Jeremy Corbyn has refused to step as Labour leader despite losing 12 members of his shadow cabinet in 24 hours.
Mr Corbyn, who was forced to sack shadow foreign secretary Hilary Benn and deal with 11 cabinet resignations, is facing a leadership crisis following his "lacklustre" contribution to the campaign for Britain to remain in the European Union.
In a defiant statement released on Sunday, he said: “I was elected by hundreds of thousands of Labour Party members and supporters with an overwhelming mandate for a different kind of politics.
“I regret there have been resignations today from my shadow cabinet. But I am not going to betray the trust of those who voted for me – or the millions of supporters across the country who need Labour to represent them.

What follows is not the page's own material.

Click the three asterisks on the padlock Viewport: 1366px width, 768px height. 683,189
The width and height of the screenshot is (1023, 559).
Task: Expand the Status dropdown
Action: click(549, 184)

“Those who want to change Labour’s leadership will have to stand in a democratic election, in which I will be a candidate.”
Mr Corbyn added that he plans to “reshape” the shadow cabinet within the next 24 hours, in order to allow Labour to campaign for a “fairer Britain”.
Speaking on the Andrew Marr Show, Mr Benn – who ruled out a Labour leadership bid – said Mr Corbyn was "a good and decent man but he is not a leader".
"At this absolutely critical time for our country following the EU referendum result, the Labour Party needs strong and effective leadership to hold the government to account.
"We don't currently have that and there is also no confidence we would be able to win a general election as long as Jeremy remains leader. And I felt it was important to say that."
Close political ally John McDonnell backed Mr Corbyn, offering to "chair his campaign" if required to stand again.
Earlier this week, Stephen Kinnock, Labour MP for Aberavon, publicly backed a motion of no confidence in Mr Corbyn, accusing him of a "lacklustre" campaign.